The New Jersey Supreme Court held the contract was unenforceable as against the state's public policy of terminating parental rights only when in the best interests of the child. In other words, the biological mother could not contract away the rights entailed by motherhood.

I no longer teach this case in part because "Baby M," Melissa Stern, is now an adult who has graduated from law school. More to the point, the case is out of date because no longer does the gestational surrogate contribute her egg to the child in her womb. Instead, the child is conceived in vitro outside anyone's womb and only later implanted in the one who bears the child through the course of pregnancy and delivery. We now read and discuss two cases on the enforceability of such contracts, one concluding "no problem" and the other reaching the contrary result. We also look at Virginia's statute that requires judicial pre-approval for such contracts.

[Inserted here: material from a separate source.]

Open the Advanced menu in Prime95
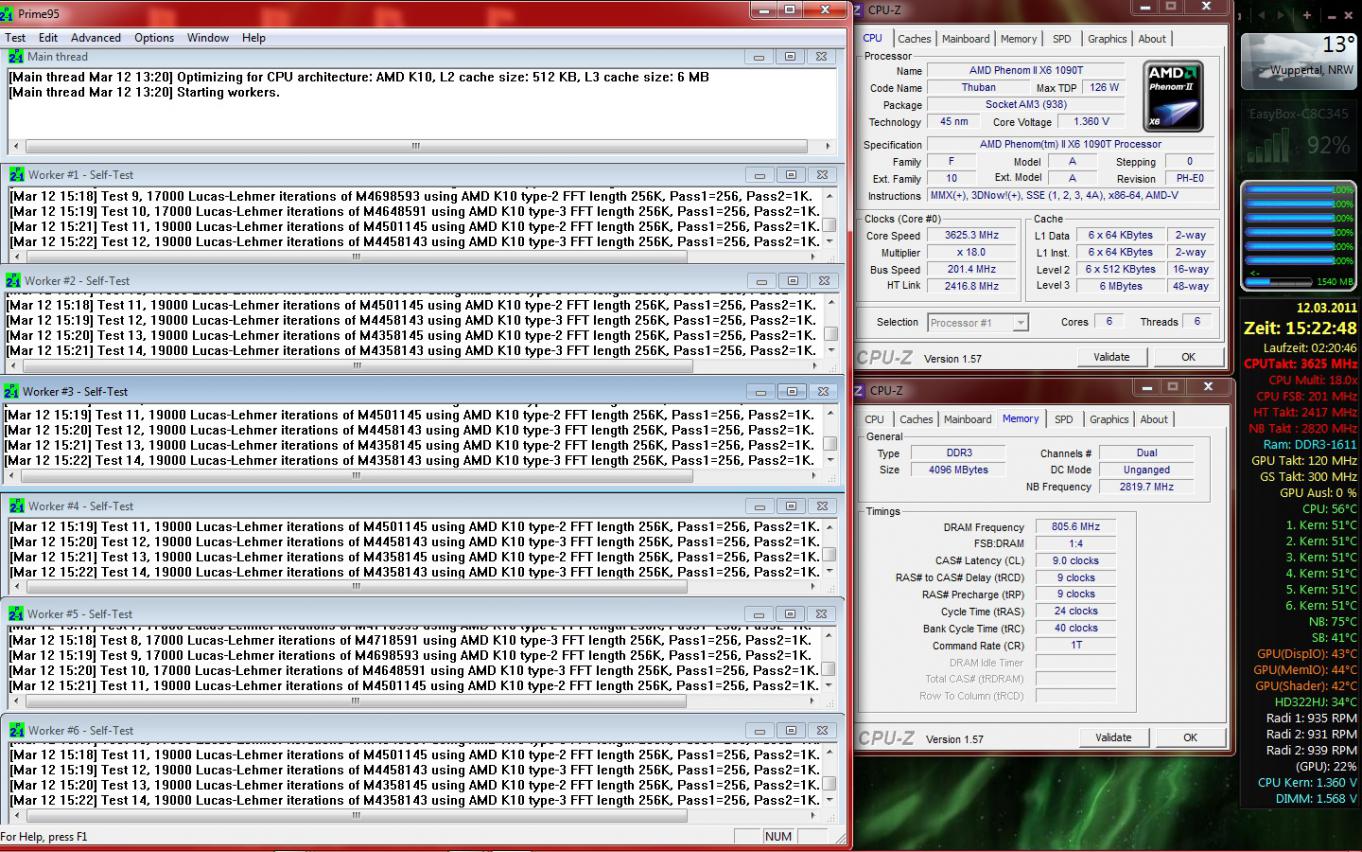This screenshot has width=1362, height=852. (96, 38)
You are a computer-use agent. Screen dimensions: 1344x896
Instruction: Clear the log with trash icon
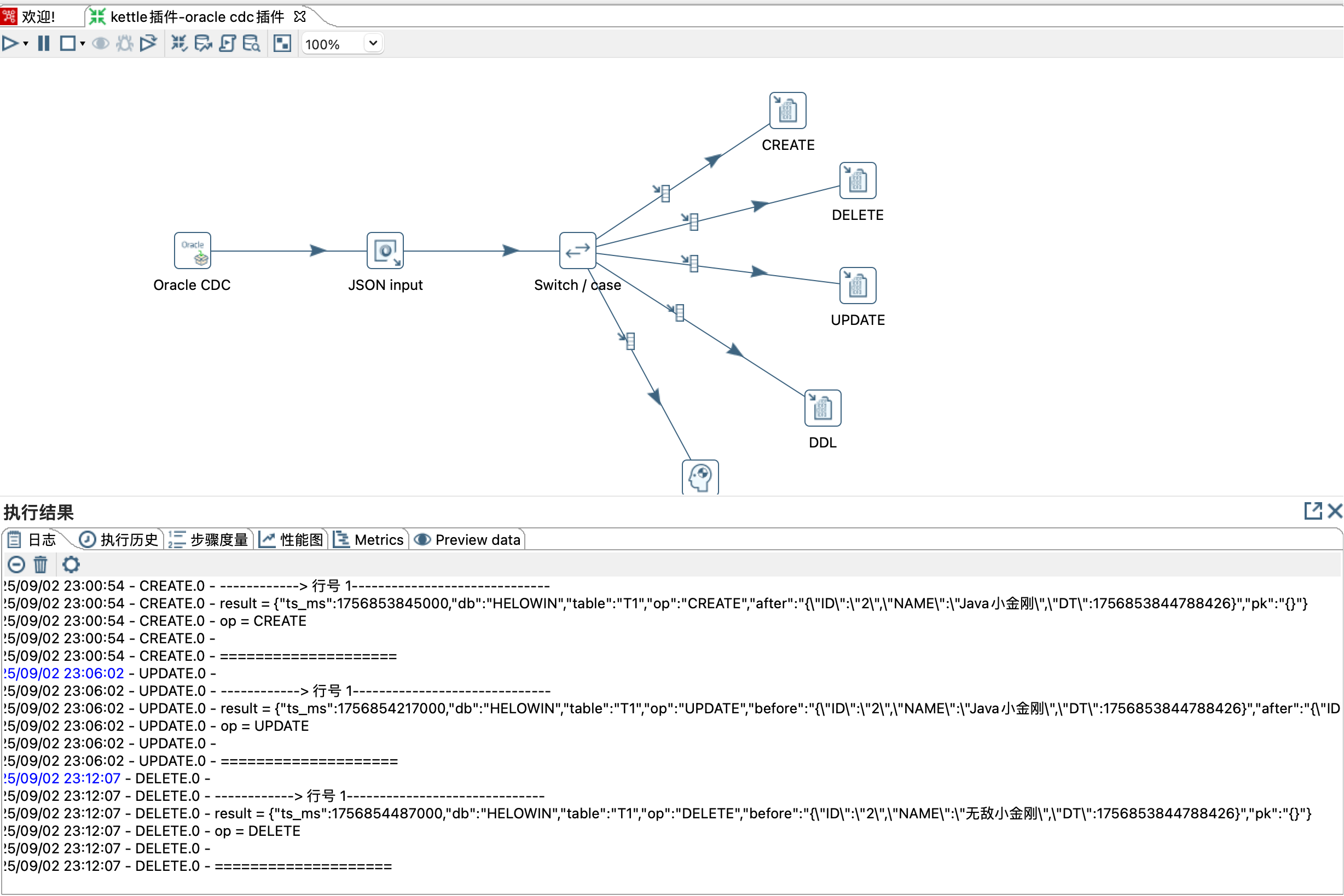coord(40,565)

All of this is a long introduction to "You Are Obligated to Terminate This Pregnancy Immediately: The Contractual Obligations of a Surrogate to Abort Her Pregnancy (download here). Cribbing form the abstract:
When Crystal Kelley learned that a couple wanted to hire her as their surrogate, she was ecstatic. Raising two children of her own, Crystal yearned for the opportunity to help another couple achieve their dream to become parents. And while Crystal’s motives were certainly altruistic in part, she was a single mother with a high school degree, doing her best to provide for her own family. The $22,000 fee that Crystal would be paid would help not just with medical expenses, but also with rent and birthday gifts for her own girls. It seemed to be a perfect situation for everyone, especially when one of the two embryos that the intended parents already had frozen was successfully implanted and Crystal became pregnant.
About halfway through her pregnancy, Crystal and the intended parents learned some heartbreaking news about the fetus. The fetus appeared to have a cleft palate, a heart abnormality, and potentially Down syndrome. While Crystal was devastated by the news, the response of the intended parents was simply shocking: the intended parents mandated that the child be aborted — and soon. When Crystal refused, even after being offered $10,000 for her to have the abortion, Crystal and her lawyer returned to the surrogacy contract that the parties had signed months before, which included a clause discussing the termination of the pregnancy. The surrogacy agreement, which was signed in Connecticut where surrogacy contracts are legally enforceable, stated in part that Crystal would abort "in case of severe fetus abnormality." Crystal adamantly believed that the child should be given a chance to survive, even if it meant a childhood of countless surgeries and likely lifelong disabilities, so when her options were to abort the fetus, to surrender the child to the intended parents — who made clear that they intended to abandon the child to the foster system immediately upon her birth — or to flee to a state that did not legally recognize surrogacy agreements, Crystal took her two children and moved to Michigan. A few weeks later, Baby S was born and adopted by a loving family.
The shocking nature of the facts of this particular case and its contract, whose "termination term" is standard, recall to mind the limits of contract law. There would be no objection to enforcement of a termination term in a purely libertarian world, at least one in which there was no philosophical anthropology. I urge folks to download and read Brittney Kern's complete article.

A thick notion of human nature provides warrant for limits on the tool of contract. For my thoughts about that "nature" feel free to read Looking for Bedrock: Accounting for Human Rights in Classical Liberalism, Modern Secularism, and the Christian Tradition (download here).

1 comment:

  1. How is a contract to abort less punishable than any other contract killing?